Sorting VMs requires their resource usage vectors to be mapped to scalar values. Therefore different vector norms (e.g. L1, Euclid, Max) can be used.

  • estimator.numberOfMonitoringEntries
The maximum number of monitoring entries per VM to consider in estimations. For example, it is possible to instruct the system to use the most recent 15 monitoring entries per VM in its estimations.
  • estimator.policy.

You can implement different estimators for each resource and choose between them using this parameter. Currently, estimations are based on averages of estimator.numberOfMonitoringEntries most recent values.

Group Leader Scheduler

  • groupLeaderScheduler.assignmentPolicy
When a LC attempts to join the hierarchy it needs to know which GM to join. The assignment policy is in charge of selecting the GM. Currently two assignment policies are implemented: RoundRobin and FirstFit. You can integrate you own assignment policies by implementing the provided assignment interface.
  • groupLeaderScheduler.dispatchingPolicy

When a client attempts to submit a VC, its VMs need to be dispatched to GMs. The dispatching policy makes the GM choice according to the aggregated GM monitoring data. Currently two dispatching policies are implemented: RoundRobinSingleGroupManager and FirstFitSingleGroupManager.

Note that aggregated information might be not sufficient to take exact dispatching decisions. For instance, when a client submits a VM requesting 2GB of memory and a GM reports 4GB available it does not necessary mean that the VM can be finally placed on this GM as its available memory could be distributed among multiple LCs (e.g. 4 LCs with each 1GB of RAM). Consequently, a list of candidate GMs can be returned by the dispatching policies. Based on this list, the GL performs a linear search by issuing VM placement requests to the GMs.

Existing dispatching policies return a list with a single element (i.e. GM). Consequently when the submission fails on the selected GM, no other will be tried. However, similarly to the assignment policies different dispatching policies can be integrated by implementing the appropriate dispatching interface.

Group manager scheduler

  • groupManagerScheduler.placementPolicy

The placement policy is used to do initial assignment’s of VMs to LCs upon submission. Currently, two placement policies exist RoundRobin and FirstFit

  • groupManagerScheduler.relocation.

The overload and underload policies are triggered to resolve overload (resp. underload) anomaly situation. Both policies return a migration plan which specifies which VMs and to which LCs they need to be migrated to resolve the anomaly situations.

  • groupManagerScheduler.reconfiguration.enabled

Complementary to the relocation mechanisms, reconfiguration can be enabled to periodically optimize the VM placement of moderately loaded VMs.

  • groupManagerScheduler.reconfiguration.policy

You can implement any reconfiguration policy. However, currently Snooze implements a modified version of the Sercon consolidation algorithm. Please refer to Publications for more details.

  • groupManagerScheduler.reconfiguration.interval

A cron expression which allows to provide a very flexible configuration of the reconfiguration interal (e.g. every night at 1 AM).

Submission

  • submission.dispatching.
-------------------------
◆ WHAT NEEDS TO BE DONE
Continue the Snooze scheduler configuration text from its last line onward.

◆ SOURCE DATA
-------------------------
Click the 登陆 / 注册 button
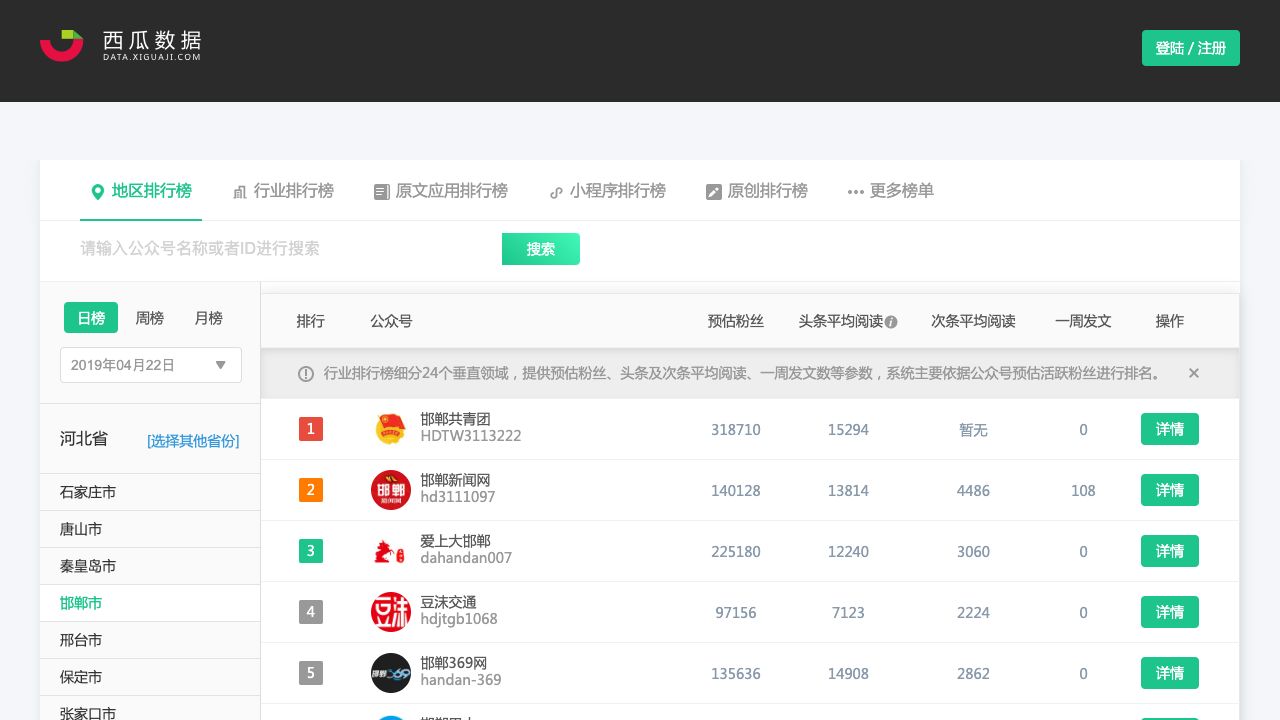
-------------------------
◆ WRITTEN ANSWER
When the client application attempts to submit a VC to the the GL, GL instructs the selected GMs to start VMs. If a GM is busy (e.g. it is in relocation or reconfiguration state), the submission requests are rejected by the GMs state machine. The GL implements retry logic to resent submission requests a predefined number of times within a predefined interval until it considers the VM submission request as failed. You can tune the retry behavior using the numberOfRetries and retryInterval parameters.

  • submission.collection.

Collection parameters control the VC submission response gathering. Particularly, as soon VMs have been accepted by a GM for submission, the GL will poll the GMs involved in the submission to retrieve the VM submission responses. Note that accepted for submission solely means that it has been added to the to be scheduled queue on the GM. The actual VM placement can take some time depending on the resource availability. For example, if LCs in a deep power saving state (e.g. shutdown) need to be woken up, typically several minutes are required until they become available and can be considered in the VM placement. It is absolutely crucial to set the numberOfRetries and retryInterval parameters carefully and we strongly advise you to keep the default values as they are. Setting both parameters too low will result in the client receiving failed VM submission responses.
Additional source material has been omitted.